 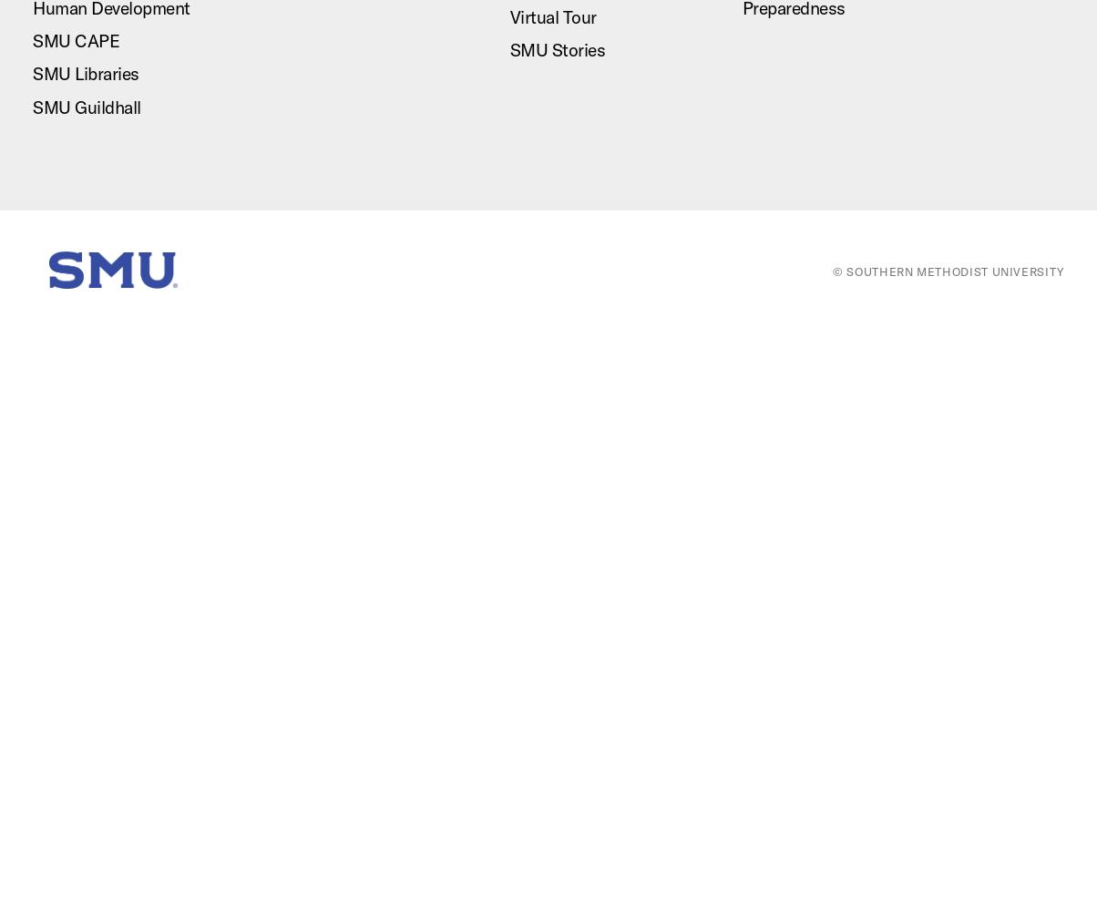 What do you see at coordinates (888, 108) in the screenshot?
I see `'SMU and Dallas'` at bounding box center [888, 108].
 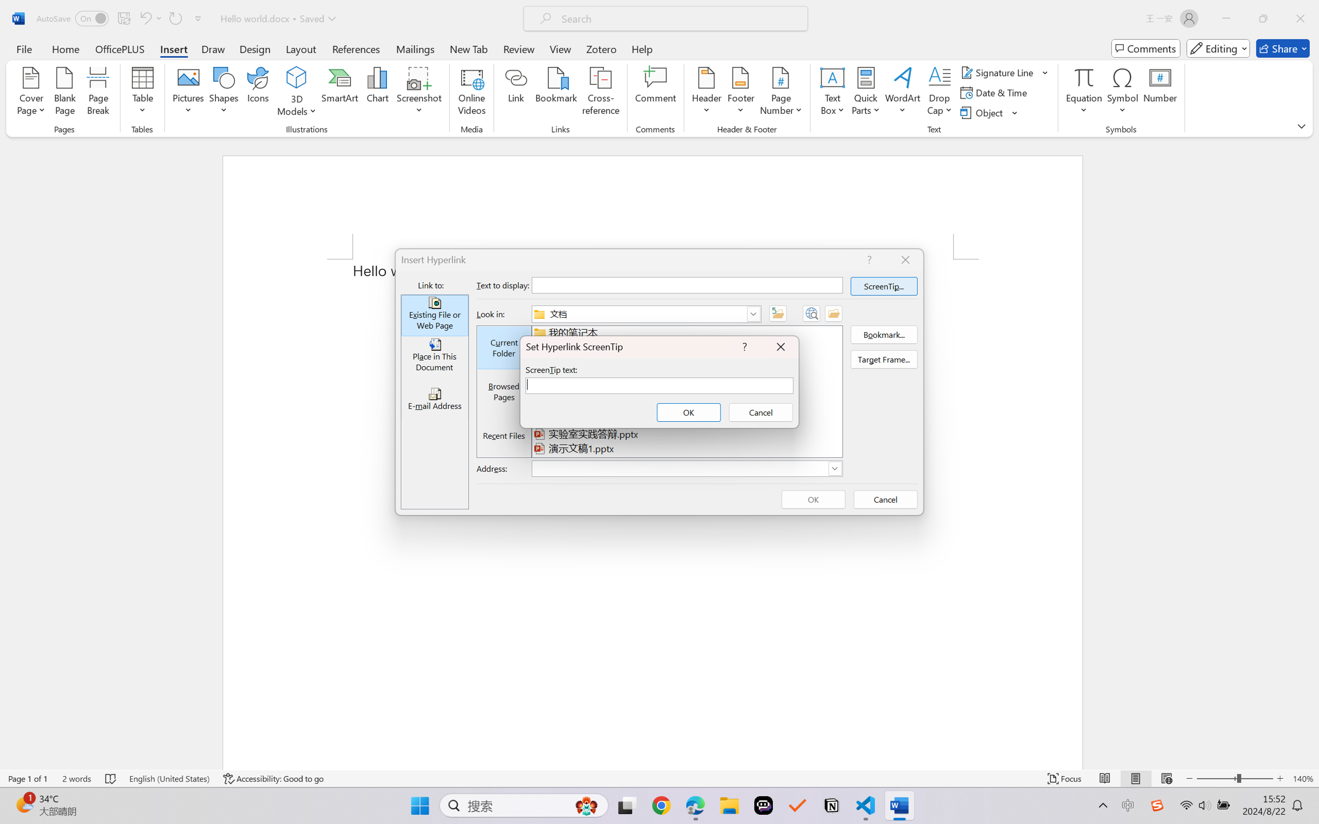 What do you see at coordinates (686, 284) in the screenshot?
I see `'Text to display:'` at bounding box center [686, 284].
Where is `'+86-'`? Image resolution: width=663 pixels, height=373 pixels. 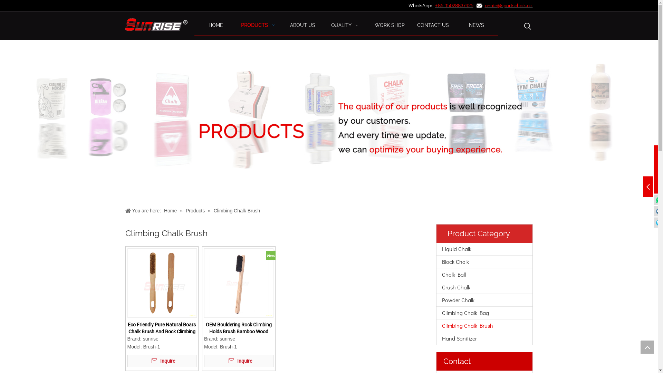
____________
* [What you need to do]: Can you edit all the records above so that every "pixels" reads "px", with everything else unchanged and the pictures left out?

* [Solution to this exercise]:
  What do you see at coordinates (888, 108) in the screenshot?
I see `'SMU and Dallas'` at bounding box center [888, 108].
  What do you see at coordinates (686, 284) in the screenshot?
I see `'Text to display:'` at bounding box center [686, 284].
Where is `'+86-'`? Image resolution: width=663 px, height=373 px. 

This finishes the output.